Published May 3, 2023 at 4:50 pm

Oakville residents or property owners caught feeding wildlife on public or private property can now face fines ranging from $300 to $500. PEXELS PHOTO

Feeding raccoons or squirrels on public or private property in Oakville will now cost you a steep fine.

Oakville Town Council recently approved an amendment to the Lot Maintenance By-law prohibiting feeding wildlife and leaving food out to attract animals.

Together with the Parks By-law and Property Standards By-law, any person caught feeding the animals and violating these rules can now be issued a ticket by officers and face a fine between $300 to $500.

To curb direct or indirect feeling, the town also has the ability to issue a court summons for more serious offenses and repeat offenders.

While the idea of feeding wildlife seems harmless, the Town found it can have serious impacts on both animals and the community.

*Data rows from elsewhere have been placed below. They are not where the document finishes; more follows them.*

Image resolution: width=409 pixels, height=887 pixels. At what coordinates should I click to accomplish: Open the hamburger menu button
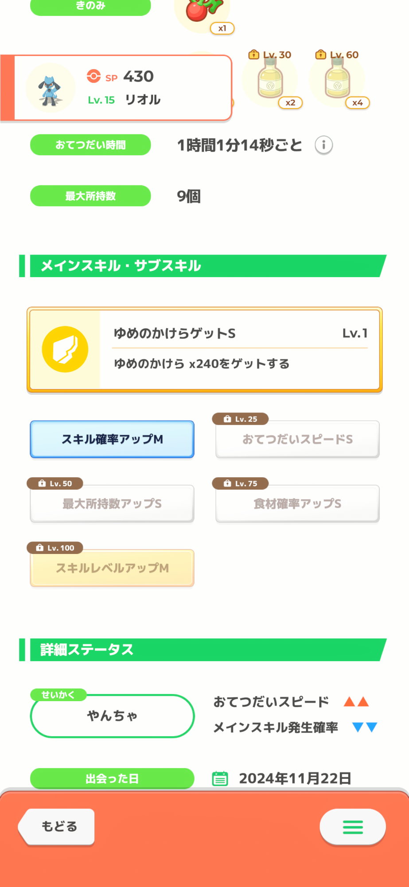tap(353, 827)
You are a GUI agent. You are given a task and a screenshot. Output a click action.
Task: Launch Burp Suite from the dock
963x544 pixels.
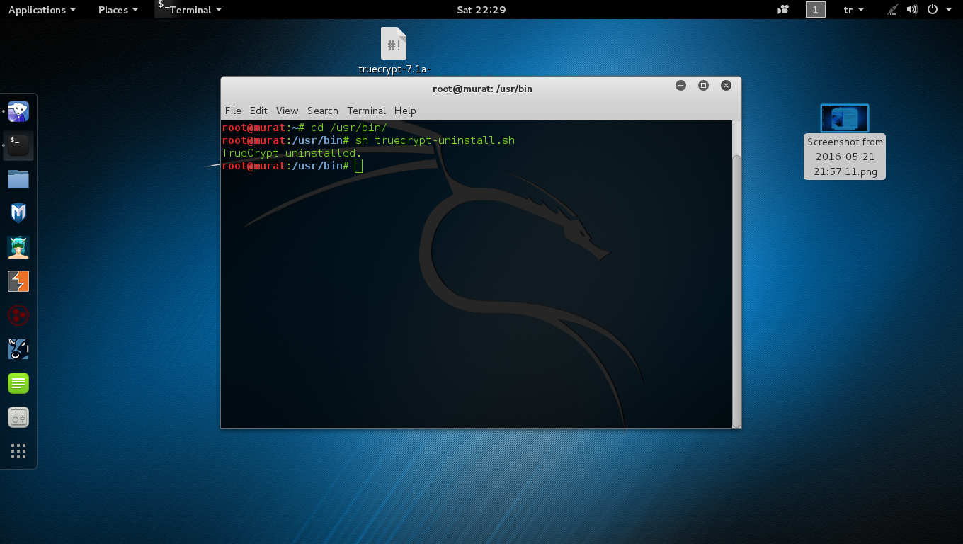(18, 281)
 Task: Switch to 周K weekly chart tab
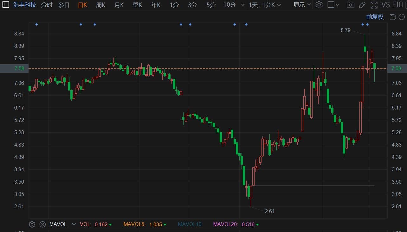tap(100, 5)
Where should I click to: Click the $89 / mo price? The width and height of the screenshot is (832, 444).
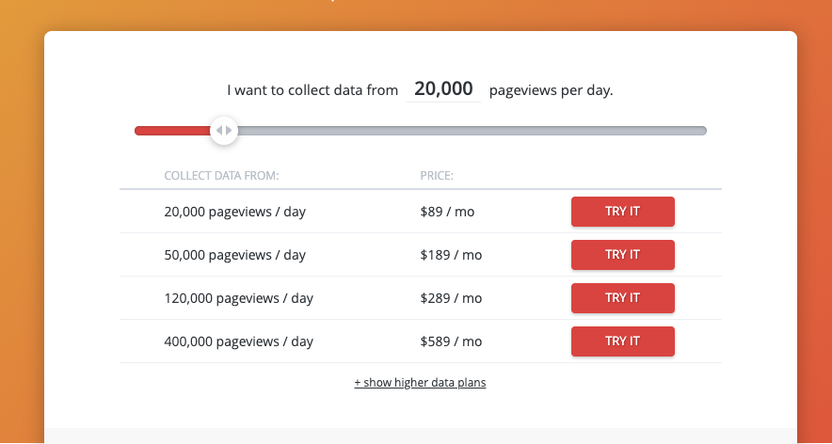(447, 212)
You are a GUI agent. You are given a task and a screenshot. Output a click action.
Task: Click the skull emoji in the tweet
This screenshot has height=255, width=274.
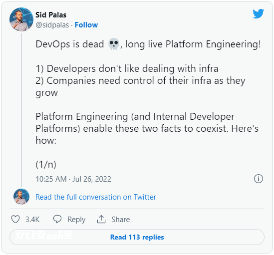coord(114,44)
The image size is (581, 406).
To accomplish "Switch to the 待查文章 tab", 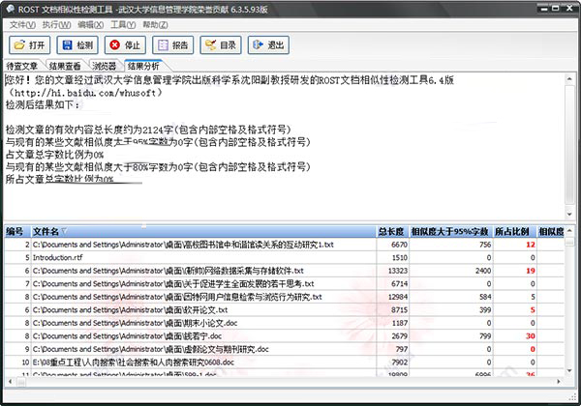I will coord(22,66).
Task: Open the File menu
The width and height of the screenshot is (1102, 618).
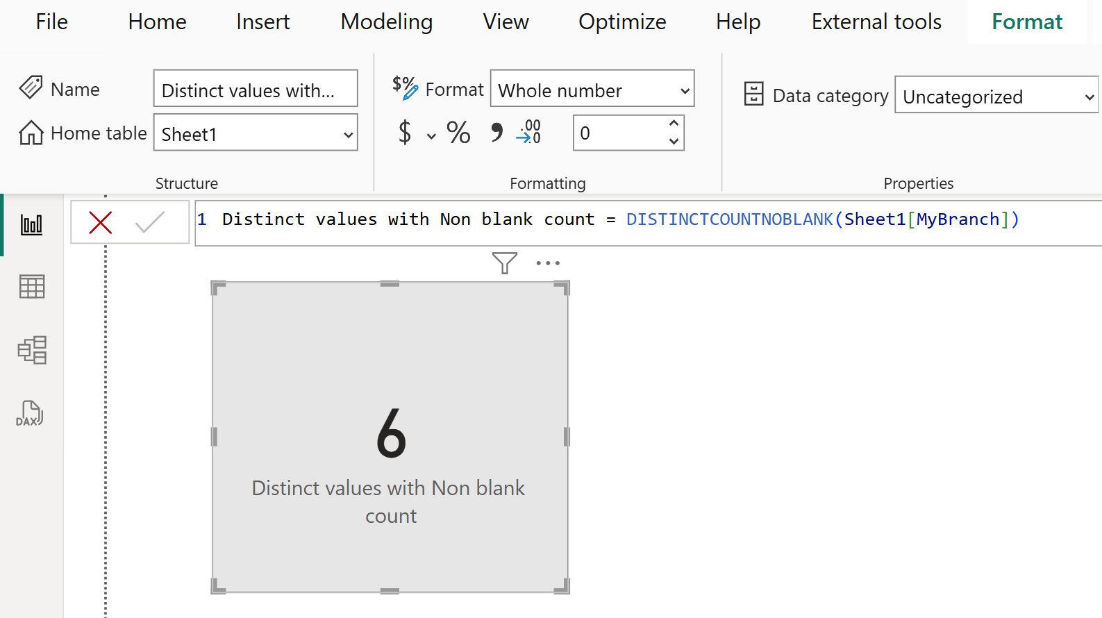Action: point(51,22)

Problems that could arise include:

  • conditioning animals to expect food from people or be dependent on people as a food source
  • attracting unwanted species to a property
  • animals losing their natural fear of humans
  • increased public health concerns from the spread of disease and increased rodent activity and infestation
  • negative interactions with pets and humans
  • animals falling ill because the artificial food sources is not healthy for wildlife

Exceptions still remain for feeding songbirds or hummingbirds. That will still be allowed provided the bird feeder is kept tidy and food spillage is removed so it doesn’t attract other wildlife.

Licensed trappers, authorized wildlife or pest control agencies or their employees, will also continue to be allowed to leave food as bait as part of their work.

For a full list of what can and can’t be fed, review the Lot Maintenance By-law Update Report and Appendix A.

The town is also reminding residents and property owners to keep their properties tidy, removing all water and food sources from one’s yard, including birdseed and ripe/rotted fruit that has fallen to the ground and storing garbage, compost and pet food in a place where wildlife cannot access it.

They also recommend you remove long grass, dead brush and wood piles as well.